Phase two is an outpatient treatment. Its main constituent is compression by elastic stockings or sleeves. Self-treatment includes skin care and remedial exercises; if necessary, MLD is applied. The intensity of application of the components of CDP in its two phases depends on the stage of lymphedema at which the treatment starts and on the nature and severity of accompanying the disease.
The palliative treatment of malignant lymphedemas consists of the application of phase one of CDP. In contrast to the treatment of benign lymphedema in which diuretics have no place whatsoever, in malignant lymphedema, CDP often must be complemented with diuretics. In contrast to benign lymphedema in which CDP serves to maintain the patient's fitness to work, the role of CDP in the treatment of malignant lymphedema consists in improving the quality of life.
The prerequisites of successful CDP are the following: 1) What concerns the physician, i.e., knowledge of lymphology and of the pathophysiology of those diseases that are linked to disturbances of microcirculation. A thorough check-up and therapy of accompanying diseases are mandatory. 2) Physiotherapists must be trained both by clinical lymphologists and by experienced physiotherapists. They must have a deep insight into anatomy and into the consequences of surgical and irradiation therapy of carcinoma. They must be aware of the contraindications of CDP and its various modifications. 3) The materials for bandaging and compression stockings, i.e., sleeves made to measure, must be available in excellent quality. 4) Full compliance of the patient is mandatory. If the patient is not ready to wear the compression stockings, then relapse will occur.

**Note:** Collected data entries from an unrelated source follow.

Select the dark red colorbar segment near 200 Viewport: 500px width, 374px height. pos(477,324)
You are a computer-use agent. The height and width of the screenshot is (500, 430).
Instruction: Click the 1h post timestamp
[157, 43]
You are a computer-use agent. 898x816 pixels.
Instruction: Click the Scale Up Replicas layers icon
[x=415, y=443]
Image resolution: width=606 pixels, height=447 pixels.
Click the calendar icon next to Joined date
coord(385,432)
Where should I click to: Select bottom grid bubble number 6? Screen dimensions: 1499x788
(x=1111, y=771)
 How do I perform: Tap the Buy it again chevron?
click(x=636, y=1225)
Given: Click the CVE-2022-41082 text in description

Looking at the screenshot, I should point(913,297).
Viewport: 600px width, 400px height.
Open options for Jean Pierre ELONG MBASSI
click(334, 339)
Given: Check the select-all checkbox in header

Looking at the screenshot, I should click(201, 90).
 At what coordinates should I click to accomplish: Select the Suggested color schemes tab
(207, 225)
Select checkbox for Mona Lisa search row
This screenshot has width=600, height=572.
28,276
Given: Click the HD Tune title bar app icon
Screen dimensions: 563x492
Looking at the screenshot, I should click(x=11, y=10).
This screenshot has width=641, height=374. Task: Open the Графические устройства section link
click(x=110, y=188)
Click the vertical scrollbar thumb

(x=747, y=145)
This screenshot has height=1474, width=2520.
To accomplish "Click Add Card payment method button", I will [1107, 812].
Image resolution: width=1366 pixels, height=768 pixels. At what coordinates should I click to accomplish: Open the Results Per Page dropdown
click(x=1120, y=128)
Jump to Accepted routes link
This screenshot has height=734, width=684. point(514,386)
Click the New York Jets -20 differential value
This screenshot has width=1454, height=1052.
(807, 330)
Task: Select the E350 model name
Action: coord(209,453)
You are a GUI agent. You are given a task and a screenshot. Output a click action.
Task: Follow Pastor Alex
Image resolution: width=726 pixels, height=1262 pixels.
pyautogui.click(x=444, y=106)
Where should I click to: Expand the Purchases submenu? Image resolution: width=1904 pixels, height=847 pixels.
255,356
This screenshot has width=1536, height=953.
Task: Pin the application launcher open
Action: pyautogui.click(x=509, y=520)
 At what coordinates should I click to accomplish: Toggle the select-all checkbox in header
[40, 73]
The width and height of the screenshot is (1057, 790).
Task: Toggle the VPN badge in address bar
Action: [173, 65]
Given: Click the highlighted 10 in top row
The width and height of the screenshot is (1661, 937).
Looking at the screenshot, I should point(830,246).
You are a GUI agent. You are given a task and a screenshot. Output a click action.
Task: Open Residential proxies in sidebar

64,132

Also, if CDP fails, the possibility of self-mutilation, which is by no means rare, must be taken into consideration.
Unfortunately, there is a world wide ignorance concerning the clinical symptomatology of lymphedema. Consequently, false forms of treatments are initiated. This statement can be illustrated by an example. A couple of days ago a 32-year-old man was sent to me. His disease has been initiated by a minor accident involving the right hand while making pizza. Soon, an elephantiastic, very painful lymphedema of the right arm arose. Later on, both lower extremities became lymphedematous as well. The diagnoses of several doctors and hospitals included lymphedema of the right arm, chronic pain syndrome, and generalized reflectory sympathetic dystrophy syndrome.
The treatment consisted in the intrahecal application of morphine with a pump. Amputation of the arm had been recommended. It was a case of self-mutilation: The young man constricted his limbs with bands. His motive was to obtain an invalid pension.
I would like to stress that benign lymphedema does not cause pain, and generalized reflectory sympathetic dystrophy syndrome does not exist. In this case, CDP will not work; the patient must be entrusted to a psychiatrist.
It is generally known that the tissue alterations in lymphedema correspond to a chronic inflammation. In a clinical study not yet published, we have shown that phase one of CDP of a duration of 4 weeks significantly reduces the gene expression of CD14, VLA4, TNFR1, and CD44. This means that CDP reduces or alleviates the chronic inflammatory process. Our findings provide an explanation for the regression of the fibrosclerotic tissue in the course of phase two of CDP.